May 20, 2016

English is crazy

English is the most widely read language in the world. One in every seven human beings can speak it. English has the largest vocabulary – perhaps as many as two million words.

English is also a crazy language. There is no egg in eggplant. Neither pine nor apple in pineapple and no ham in hamburger.  Sweetmeats are candy, while sweetbreads, which are not sweet, are meat. Quicksand works slowly, boxing rings are square, and a guinea pig nor from Guinea.

And why do writers write but fingers do not fing, grocers do not groce and hammers do not ham?

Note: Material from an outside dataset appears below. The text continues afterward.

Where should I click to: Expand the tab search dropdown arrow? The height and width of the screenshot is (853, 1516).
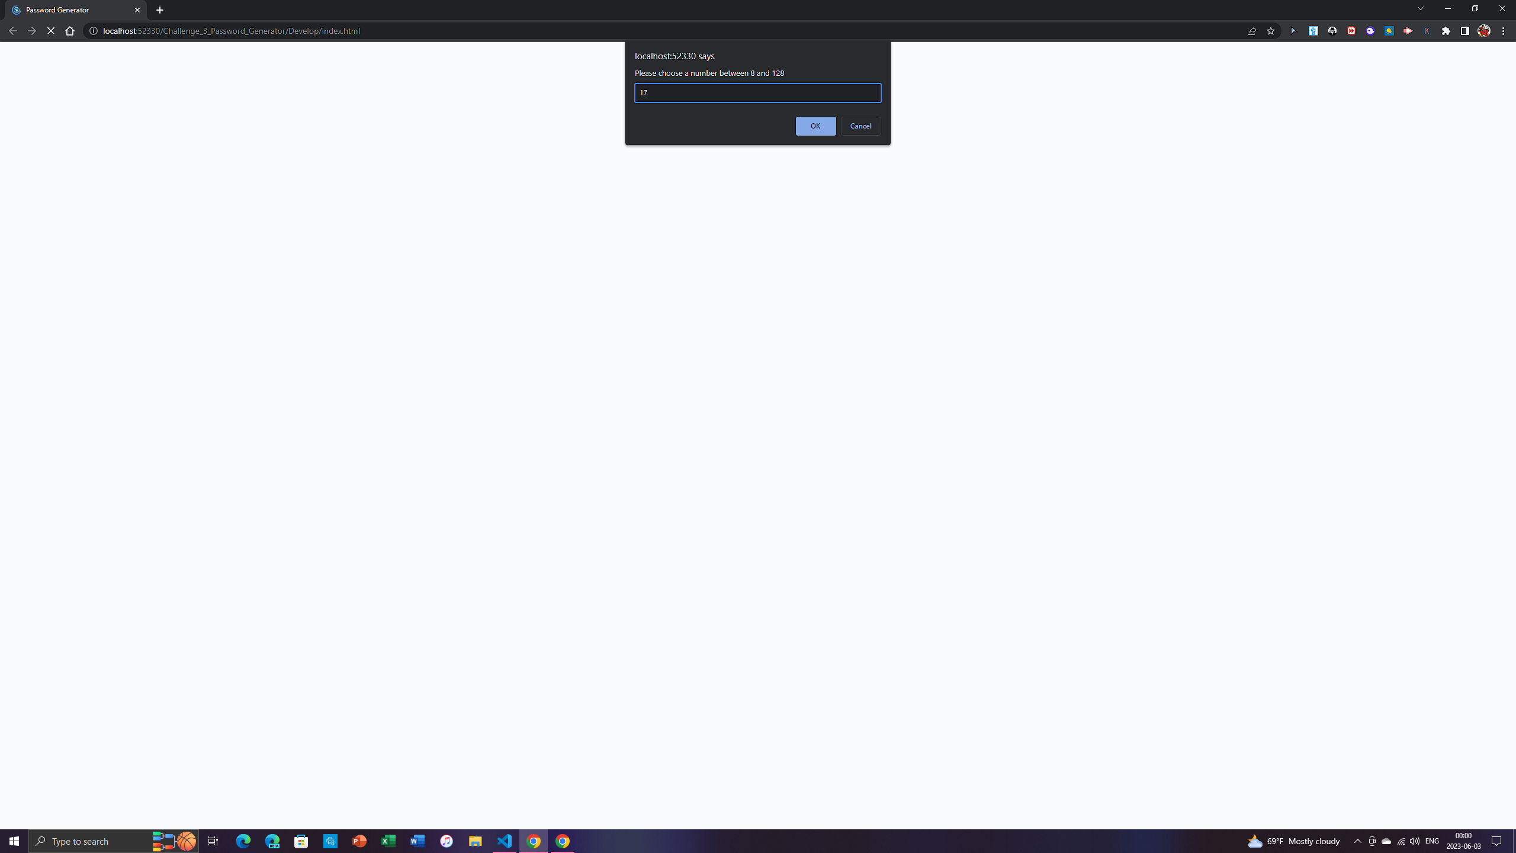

It vegetarians eat vegetables, what do humanitarians eat?
Perhaps all English speakers should be sent to an asylum for the verbally insane. In which language do people recite at a play and play at a recital? Have noses that run and feet that smell? How do ‘a wise man’ and ‘a wise guy’ differ in meaning? Why are ‘over look’ and ‘over see’ antonyms? Why are quite a lot and quite a few alike?

Don’t you marvel at the unique lunacy of a language in which your house can burn up as it burns down, in which you fill in a form by filling it out and in which your alarm clock goes off by going on!

English was not invented by computers. It has the creativity of the human race [which is not a race at all]. That is why, when stars are out they are visible, when lights are out they are invisible. And why, when I wind up my watch I start it, when I wind up this essay I end it.